**Exercise requirements:**
**a)** Rewrite the paragraph of the nitrogen essay that begins "Deadly consequences: A variant of nitrogen fertilizer" as a shorter bulleted list that keeps its main facts.
**b)** Quote the nitrogen essay word for word, starting with the words "Positive consequences: The" and ending with the words "history a push.".

───── Quoted passage

It’s your birthday. What better way to celebrate than to go out on the town and drink until you wobble in your boots? (Shout out to the NMSU Aggies) In the bar, you see a drink billowing smoke, think it’s cool, and order two. The waiter drops your shots on the table, pours in liquid nitrogen at a temperature of −196°C (−320°F), and you quickly down them to the boisterous cheers of your friends. The contents settle in your warm gut with freezing intensity, the liquid nitrogen rapidly expands to N2 gas at 700 times its volume (1) … and blows out your stomach and gallbladder. Yes, this really happened. Sadly, more than once (2, 3).
Nitrogen (N) makes the top 5 list of the most abundant periodic table elements found in living creatures and is element number seven on the periodic table. It’s actually inert and harmless under normal circumstances, except if you’re in the proximity of Friday-the-13th-Hockey-Mask-Jason and also somehow have a sink full of liquid nitrogen nearby (4—Content warning! DO NOT click on this link unless you are a fan of campy gory horror movies. Also, that top the ‘scientist’ is wearing would get her kicked out of lab).
N2 gas literally bathes us inside and out because air is 78% N2 (5). Wait. Isn’t the air we breathe oxygen? Around 21% of it is, just like your middle school science teacher told you. And though we breathe N2 in, we don’t need it and exhale it out unchanged. But N can be chemically modified with both positive and deadly consequences.
Positive consequences: The chemist Fritz Haber (6) figured out that converting N to a more reactive form, NH3, (ammonia) allowed for increased plant growth when added to soil. NH3 works so well, his discovery helped feed the world. And since plants absorb CO2, use of N fertilizers can help mitigate the effects of global warming or whatever it’s called now. But Haber also invented deadly chlorine gas just in time for World War I, so I’m gonna call his contributions to human history a push.
Deadly consequences: A variant of nitrogen fertilizer, ammonium nitrate (NH4NO3) is an inexpensive resource and an explosive one. In 1995, the federal building in Oklahoma City was blown up using a blasting cap, nitrate fertilizer, and fuel oil (7). It killed 168 souls, including 19 children. And the 2020 Beirut blast that leveled the harbor was due to improperly stored NH4NO3 and is considered one of the most powerful artificial non-nuclear explosions in history (8).
So, raise a glass with me for the Periodic Table element nitrogen (9). Just make sure you wait until the smoke clears before you drink.
As always, these are my own opinions based on my biases, knowledge, and understanding, and the websites I’ve linked are in no way an endorsement.

──────────
───── Given records

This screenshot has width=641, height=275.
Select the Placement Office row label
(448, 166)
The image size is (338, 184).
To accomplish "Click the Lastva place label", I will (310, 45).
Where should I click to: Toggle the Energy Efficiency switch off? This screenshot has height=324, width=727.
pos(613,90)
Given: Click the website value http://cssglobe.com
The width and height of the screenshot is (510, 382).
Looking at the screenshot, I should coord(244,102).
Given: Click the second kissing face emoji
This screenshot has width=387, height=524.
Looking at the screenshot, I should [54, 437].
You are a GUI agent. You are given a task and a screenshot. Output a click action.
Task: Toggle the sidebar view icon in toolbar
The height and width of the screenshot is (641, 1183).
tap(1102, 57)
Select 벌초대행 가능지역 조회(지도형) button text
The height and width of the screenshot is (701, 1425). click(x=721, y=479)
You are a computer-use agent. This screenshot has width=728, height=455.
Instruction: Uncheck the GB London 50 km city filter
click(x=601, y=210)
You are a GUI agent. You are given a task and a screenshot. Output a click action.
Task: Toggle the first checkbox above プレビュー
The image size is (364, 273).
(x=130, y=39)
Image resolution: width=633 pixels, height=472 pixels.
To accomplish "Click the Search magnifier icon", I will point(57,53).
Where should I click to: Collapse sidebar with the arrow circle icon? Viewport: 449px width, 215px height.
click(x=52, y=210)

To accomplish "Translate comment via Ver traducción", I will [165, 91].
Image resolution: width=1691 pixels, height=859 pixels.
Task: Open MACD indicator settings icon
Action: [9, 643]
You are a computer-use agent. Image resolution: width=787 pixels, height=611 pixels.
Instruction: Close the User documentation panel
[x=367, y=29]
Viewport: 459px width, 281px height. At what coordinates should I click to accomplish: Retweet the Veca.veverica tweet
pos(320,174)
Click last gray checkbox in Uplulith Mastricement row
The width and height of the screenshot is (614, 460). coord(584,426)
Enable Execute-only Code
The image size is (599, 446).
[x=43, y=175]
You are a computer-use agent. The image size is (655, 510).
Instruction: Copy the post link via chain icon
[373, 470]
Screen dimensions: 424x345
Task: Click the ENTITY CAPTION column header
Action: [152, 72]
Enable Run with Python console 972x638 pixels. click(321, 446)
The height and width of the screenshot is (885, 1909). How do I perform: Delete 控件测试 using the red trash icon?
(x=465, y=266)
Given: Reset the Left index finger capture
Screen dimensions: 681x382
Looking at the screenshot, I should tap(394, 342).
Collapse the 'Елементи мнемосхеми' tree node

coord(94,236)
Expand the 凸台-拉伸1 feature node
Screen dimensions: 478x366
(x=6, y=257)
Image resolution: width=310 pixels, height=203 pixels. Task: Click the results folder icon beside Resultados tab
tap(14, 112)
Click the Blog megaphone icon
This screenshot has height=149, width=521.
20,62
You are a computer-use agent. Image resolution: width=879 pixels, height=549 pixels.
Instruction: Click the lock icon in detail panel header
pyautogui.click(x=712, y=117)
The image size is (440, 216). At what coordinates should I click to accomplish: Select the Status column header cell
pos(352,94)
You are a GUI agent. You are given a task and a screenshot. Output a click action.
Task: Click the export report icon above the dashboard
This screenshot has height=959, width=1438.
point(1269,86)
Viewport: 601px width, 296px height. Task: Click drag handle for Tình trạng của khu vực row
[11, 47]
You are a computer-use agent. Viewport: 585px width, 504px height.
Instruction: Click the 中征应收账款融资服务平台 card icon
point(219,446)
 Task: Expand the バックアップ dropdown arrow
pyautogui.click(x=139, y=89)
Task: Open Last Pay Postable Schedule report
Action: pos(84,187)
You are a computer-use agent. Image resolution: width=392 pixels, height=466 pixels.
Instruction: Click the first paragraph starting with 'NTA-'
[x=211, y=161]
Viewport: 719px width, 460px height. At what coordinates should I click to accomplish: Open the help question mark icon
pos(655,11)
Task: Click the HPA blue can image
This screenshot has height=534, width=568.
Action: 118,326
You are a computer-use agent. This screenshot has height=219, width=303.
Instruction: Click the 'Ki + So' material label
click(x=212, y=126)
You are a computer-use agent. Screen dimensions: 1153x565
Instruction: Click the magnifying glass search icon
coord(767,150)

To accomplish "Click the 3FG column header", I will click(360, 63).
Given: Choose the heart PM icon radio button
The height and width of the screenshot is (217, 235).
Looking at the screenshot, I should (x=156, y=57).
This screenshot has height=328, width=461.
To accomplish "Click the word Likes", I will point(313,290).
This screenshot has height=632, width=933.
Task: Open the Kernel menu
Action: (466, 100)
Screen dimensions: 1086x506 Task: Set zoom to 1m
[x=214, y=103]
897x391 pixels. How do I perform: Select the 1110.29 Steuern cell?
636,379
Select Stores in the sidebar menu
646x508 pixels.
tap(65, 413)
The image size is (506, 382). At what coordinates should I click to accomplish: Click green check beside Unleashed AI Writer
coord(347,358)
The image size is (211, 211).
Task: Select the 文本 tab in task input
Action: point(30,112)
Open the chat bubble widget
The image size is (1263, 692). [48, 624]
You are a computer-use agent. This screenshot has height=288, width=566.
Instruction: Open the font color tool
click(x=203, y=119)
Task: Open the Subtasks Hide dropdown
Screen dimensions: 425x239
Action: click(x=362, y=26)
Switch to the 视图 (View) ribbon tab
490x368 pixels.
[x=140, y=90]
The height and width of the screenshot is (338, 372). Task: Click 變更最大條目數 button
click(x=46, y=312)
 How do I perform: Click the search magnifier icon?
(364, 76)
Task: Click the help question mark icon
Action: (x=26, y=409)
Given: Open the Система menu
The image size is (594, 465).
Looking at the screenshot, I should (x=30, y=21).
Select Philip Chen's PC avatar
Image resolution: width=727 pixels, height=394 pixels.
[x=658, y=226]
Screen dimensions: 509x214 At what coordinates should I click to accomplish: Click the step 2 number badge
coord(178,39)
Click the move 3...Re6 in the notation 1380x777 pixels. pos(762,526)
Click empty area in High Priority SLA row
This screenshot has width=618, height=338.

──────────

**Task responses:**
**a)**
- Ammonium nitrate (NH4NO3), a form of nitrogen fertilizer, is cheap and explosive.
- In 1995, the federal building in Oklahoma City was destroyed with a blasting cap, nitrate fertilizer, and fuel oil, killing 168 people, 19 of them children.
- In 2020, improperly stored NH4NO3 caused the Beirut blast that leveled the harbor, one of the most powerful artificial non-nuclear explosions in history.

**b)**
Positive consequences: The chemist Fritz Haber (6) figured out that converting N to a more reactive form, NH3, (ammonia) allowed for increased plant growth when added to soil. NH3 works so well, his discovery helped feed the world. And since plants absorb CO2, use of N fertilizers can help mitigate the effects of global warming or whatever it’s called now. But Haber also invented deadly chlorine gas just in time for World War I, so I’m gonna call his contributions to human history a push.